SDXL 1.0 uses two text prompts used to guide image generation. In my first post, SDXL 1.0 with ComfyUI, I referred to the second text prompt as a “style” but I wonder if I am correct. I have no idea! So let’s test out both prompts...

About CLIPs

Image generation with Stable Diffusion starts with the need to “understand” the input text as it relates to images. The neural network “encoder” to do this is OpenAI’s Contrastive Language-Image Pre-training (CLIP). SDXL uses OpenCLIP, an open-source implementation of CLIP, trained on an open dataset of captioned images.

In ComfyUI these input parameters are represented as:

  • CLIP_G = text_encoder (CLIPTextModel)
  • CLIP_L = text_encoder_2 (CLIPTextModelWithProjection)

Comfy UI ClipTextEncodeSDXL node

Checking the SDXL documentation, the two text inputs are described as:

text_encoder (CLIPTextModel) — Frozen text-encoder. Stable Diffusion XL uses the text portion of CLIP, specifically the clip-vit-large-patch14 variant.

text_encoder_2 ( CLIPTextModelWithProjection) — Second frozen text-encoder. Stable Diffusion XL uses the text and pool portion of CLIP, specifically the laion/CLIP-ViT-bigG-14-laion2B-39B-b160k variant.

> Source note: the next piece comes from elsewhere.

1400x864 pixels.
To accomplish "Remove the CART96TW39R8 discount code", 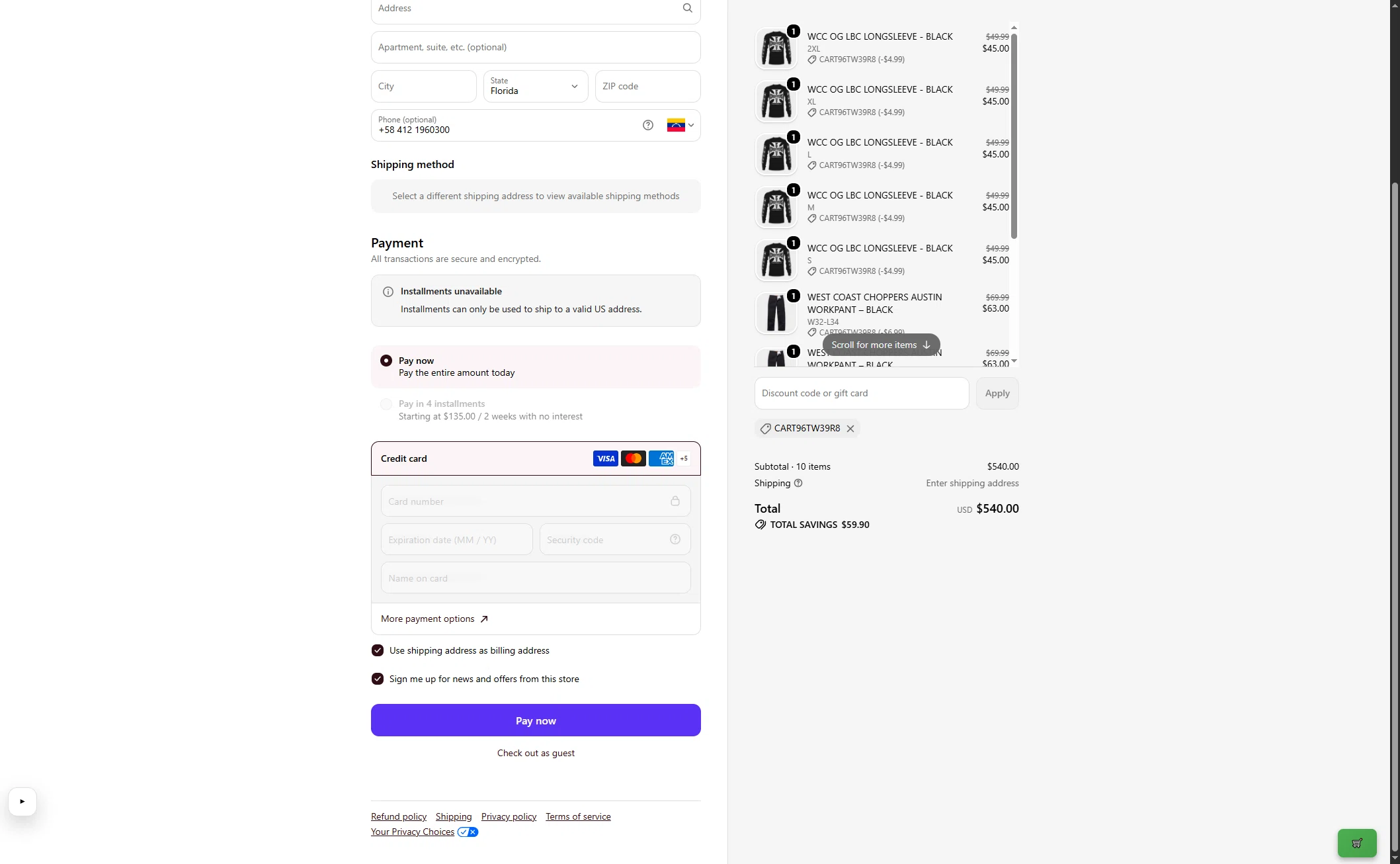I will pos(850,429).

That doesn’t clarify at all! I did check out SDXL Prompt Tests by Markus Pobitzer... but that just confused me further.

Time to experiment! In all cases I used the Base SDXL 1.0 model (no refiner) and identical parameters:

  • image size = 1024 x 1024
  • sampler = dpmpp_2m, scheduler = karras
  • steps = 30, cfg = 8.0
  • seed = fixed 674690372
  • CLIP_G positive = “an angel with wings outstretched landing in the middle of a busy road”
  • negative prompt = “text, watermark, b&w” (except the B&W output in the last experiment set)

Experiments with “Official” Styles in CLIP_L

By official, I mean that these are the so-called “styles” in the free-to-use Clipdrop SDXL image generator:

Cllipdrop Styles screenshot

I’ll just call them the “Official” styles:

  • no style - which I assume means leaving CLIP_L blank (although actually using no style produces strikingly similar results)
  • anime
  • photographic
  • digital art
  • comic book
  • fantasy art
  • analog film
  • neon punk
  • isometric
  • low poly
  • origami
  • line art
  • cinematic
  • 3d model
  • pixel art

As you can see below, using a single “official” style in the CLIP_L field faithfully produces the expected stylistic representation. Excellent!

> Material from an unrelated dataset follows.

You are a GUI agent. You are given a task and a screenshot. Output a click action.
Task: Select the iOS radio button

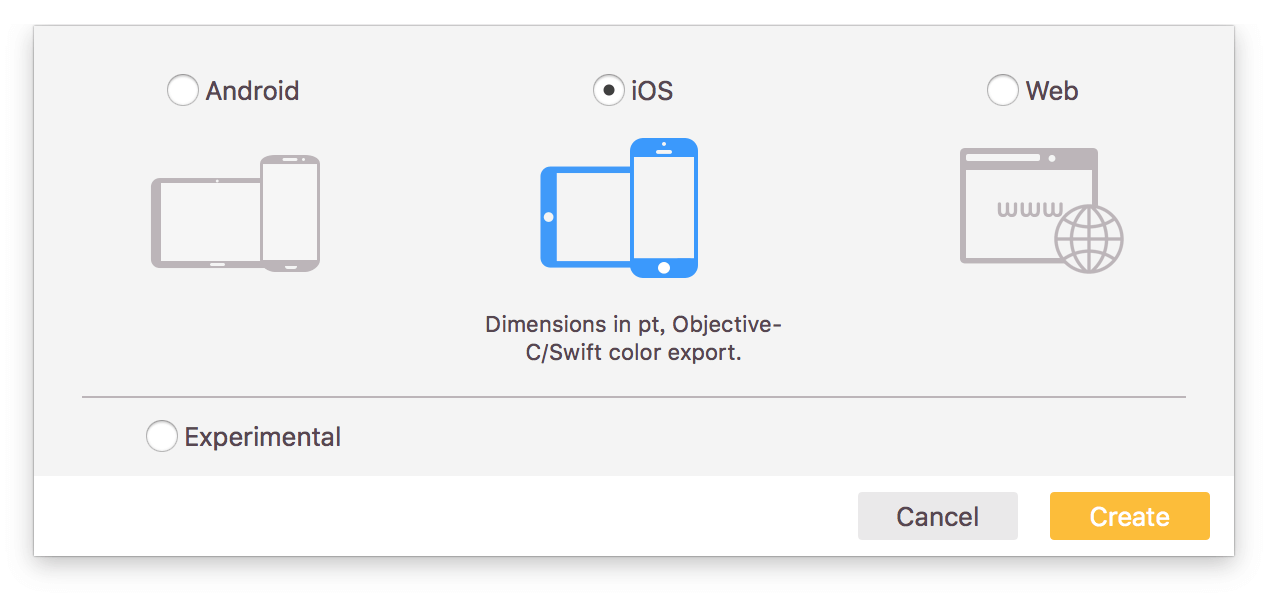tap(608, 91)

CLIP_L Prompt Experiments 1: Official Style Descriptors

This means my CLIP_G can be a textual description of the image (adjectives and nouns), and style can be applied (projected) independently.

More Experiments with Styles

I want to make sure styles belong in CLIP_L - what happens if I place styles in CLIP_G instead? What if I use only one prompt to embed styles, similar to Stable Diffusion 1.0/1.5? How about using synonyms (shortened or “clipped” words) or words with similar meanings?

  • In the first row:

    • if both prompts are the same, i.e. the prompt with “low poly” appended, then low poly is strongly emphasized compared to the 1st image on the 4th row previously.
    • if prompts are swapped so that the style is in CLIP_G, then evidently, the CLIP_L encoder is unable to capture the essence of the prompt and is this is the wrong way to use the text prompts.
    • if the style “low poly” is appended to CLIP_G and CLIP_L is left blank - the output passable but less dynamic somehow...
  • In the second row:

    • Per Clipdrop, photographic is the “official” style (a rather odd word),
    • However, the clipped form photo, produces worse results,
    • And photograph is oddly the worst.
  • And similarly, in the final row:

    • Per Clipdrop cinematic is “official,”
    • It seems cinema looks worse,
    • But film is the worst.

CLIP_L Prompt Experiments 2: Shortened Style Descriptors

It’s possible that the last 2 scenarios are specific to my prompt. Still, I’d best stick to the “official” styles for use with CLIP_L first, then append more style descriptors after that in a chaotic, un-directed, word-salad.

Experiments with Alternative Styles

WARNING: NSFW

What about other “typical” style prompts? I tried many... and here are the most interesting results!

CLIP_L Prompt Experiments 3: Alternative Style Descriptors

Bonus! I am using the ComfyUI extension ImagesGrid to generate the image grid.

  • For every LoadImage, use ImageCombine to add each image to the previous (it’s probably adding each image to an array / List).
  • Since my images are added left-to-right, then top-to-bottom (Z), I use ImagesGridByColumn.
  • To label the columns and rows, use the GridAnnotation node - the first text box sets column titles (delimited by ;), and the second text box sets row titles (again delimited by ;).